Exercise directions
Each entry must be output exactly as it appears.

[Records drawn from a dataset]
────────

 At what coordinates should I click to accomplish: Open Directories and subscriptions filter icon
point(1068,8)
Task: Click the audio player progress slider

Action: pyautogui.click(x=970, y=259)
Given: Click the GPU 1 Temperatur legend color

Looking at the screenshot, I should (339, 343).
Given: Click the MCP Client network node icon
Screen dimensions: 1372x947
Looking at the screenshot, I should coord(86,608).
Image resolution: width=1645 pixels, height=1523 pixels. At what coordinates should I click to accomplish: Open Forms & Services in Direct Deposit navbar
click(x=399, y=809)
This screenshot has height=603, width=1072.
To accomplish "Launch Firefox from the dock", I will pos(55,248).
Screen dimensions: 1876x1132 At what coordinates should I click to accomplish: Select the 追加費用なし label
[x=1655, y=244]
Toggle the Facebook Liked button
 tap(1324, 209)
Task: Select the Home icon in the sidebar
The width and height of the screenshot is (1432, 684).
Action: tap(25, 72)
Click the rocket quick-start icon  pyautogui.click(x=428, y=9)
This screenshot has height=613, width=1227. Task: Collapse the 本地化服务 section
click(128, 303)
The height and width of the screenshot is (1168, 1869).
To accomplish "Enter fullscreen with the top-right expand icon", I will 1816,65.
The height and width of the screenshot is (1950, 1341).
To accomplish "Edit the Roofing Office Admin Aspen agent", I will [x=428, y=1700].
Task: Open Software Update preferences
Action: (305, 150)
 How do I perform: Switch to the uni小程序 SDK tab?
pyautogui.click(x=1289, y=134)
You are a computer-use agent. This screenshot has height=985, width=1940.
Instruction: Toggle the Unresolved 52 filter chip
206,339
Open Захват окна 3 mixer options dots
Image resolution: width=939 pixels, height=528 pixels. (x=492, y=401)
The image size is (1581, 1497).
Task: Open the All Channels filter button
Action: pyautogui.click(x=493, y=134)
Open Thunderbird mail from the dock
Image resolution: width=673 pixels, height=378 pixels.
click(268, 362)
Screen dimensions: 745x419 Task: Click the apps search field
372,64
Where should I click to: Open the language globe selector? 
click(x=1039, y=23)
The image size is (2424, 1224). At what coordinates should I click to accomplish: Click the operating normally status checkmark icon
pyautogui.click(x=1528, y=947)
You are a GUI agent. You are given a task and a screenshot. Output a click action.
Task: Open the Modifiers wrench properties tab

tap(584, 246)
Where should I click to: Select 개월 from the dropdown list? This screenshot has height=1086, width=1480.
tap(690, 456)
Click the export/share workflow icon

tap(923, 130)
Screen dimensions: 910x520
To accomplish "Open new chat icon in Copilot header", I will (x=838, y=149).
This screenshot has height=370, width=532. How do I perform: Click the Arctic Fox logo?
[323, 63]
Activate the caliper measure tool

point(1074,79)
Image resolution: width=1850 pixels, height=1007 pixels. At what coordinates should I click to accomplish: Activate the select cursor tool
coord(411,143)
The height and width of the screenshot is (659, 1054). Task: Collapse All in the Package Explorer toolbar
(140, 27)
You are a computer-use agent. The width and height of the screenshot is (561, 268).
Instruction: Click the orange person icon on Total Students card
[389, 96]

────────

Exercise solution
 At what coordinates should I click to accomplish: Open Directories and subscriptions filter icon
point(1068,8)
Task: Click the audio player progress slider

Action: pyautogui.click(x=970, y=259)
Given: Click the GPU 1 Temperatur legend color

Looking at the screenshot, I should (339, 343).
Given: Click the MCP Client network node icon
Screen dimensions: 1372x947
Looking at the screenshot, I should coord(86,608).
Image resolution: width=1645 pixels, height=1523 pixels. At what coordinates should I click to accomplish: Open Forms & Services in Direct Deposit navbar
click(x=399, y=809)
This screenshot has height=603, width=1072.
To accomplish "Launch Firefox from the dock", I will pos(55,248).
Screen dimensions: 1876x1132 At what coordinates should I click to accomplish: Select the 追加費用なし label
[x=1655, y=244]
Toggle the Facebook Liked button
 tap(1324, 209)
Task: Select the Home icon in the sidebar
The width and height of the screenshot is (1432, 684).
Action: tap(25, 72)
Click the rocket quick-start icon  pyautogui.click(x=428, y=9)
This screenshot has height=613, width=1227. Task: Collapse the 本地化服务 section
click(128, 303)
The height and width of the screenshot is (1168, 1869).
To accomplish "Enter fullscreen with the top-right expand icon", I will 1816,65.
The height and width of the screenshot is (1950, 1341).
To accomplish "Edit the Roofing Office Admin Aspen agent", I will [x=428, y=1700].
Task: Open Software Update preferences
Action: (305, 150)
 How do I perform: Switch to the uni小程序 SDK tab?
pyautogui.click(x=1289, y=134)
You are a computer-use agent. This screenshot has height=985, width=1940.
Instruction: Toggle the Unresolved 52 filter chip
206,339
Open Захват окна 3 mixer options dots
Image resolution: width=939 pixels, height=528 pixels. (x=492, y=401)
The image size is (1581, 1497).
Task: Open the All Channels filter button
Action: pyautogui.click(x=493, y=134)
Open Thunderbird mail from the dock
Image resolution: width=673 pixels, height=378 pixels.
click(268, 362)
Screen dimensions: 745x419 Task: Click the apps search field
372,64
Where should I click to: Open the language globe selector? 
click(x=1039, y=23)
The image size is (2424, 1224). At what coordinates should I click to accomplish: Click the operating normally status checkmark icon
pyautogui.click(x=1528, y=947)
You are a GUI agent. You are given a task and a screenshot. Output a click action.
Task: Open the Modifiers wrench properties tab

tap(584, 246)
Where should I click to: Select 개월 from the dropdown list? This screenshot has height=1086, width=1480.
tap(690, 456)
Click the export/share workflow icon

tap(923, 130)
Screen dimensions: 910x520
To accomplish "Open new chat icon in Copilot header", I will (x=838, y=149).
This screenshot has height=370, width=532. How do I perform: Click the Arctic Fox logo?
[323, 63]
Activate the caliper measure tool

point(1074,79)
Image resolution: width=1850 pixels, height=1007 pixels. At what coordinates should I click to accomplish: Activate the select cursor tool
coord(411,143)
The height and width of the screenshot is (659, 1054). Task: Collapse All in the Package Explorer toolbar
(140, 27)
You are a computer-use agent. The width and height of the screenshot is (561, 268).
Instruction: Click the orange person icon on Total Students card
[389, 96]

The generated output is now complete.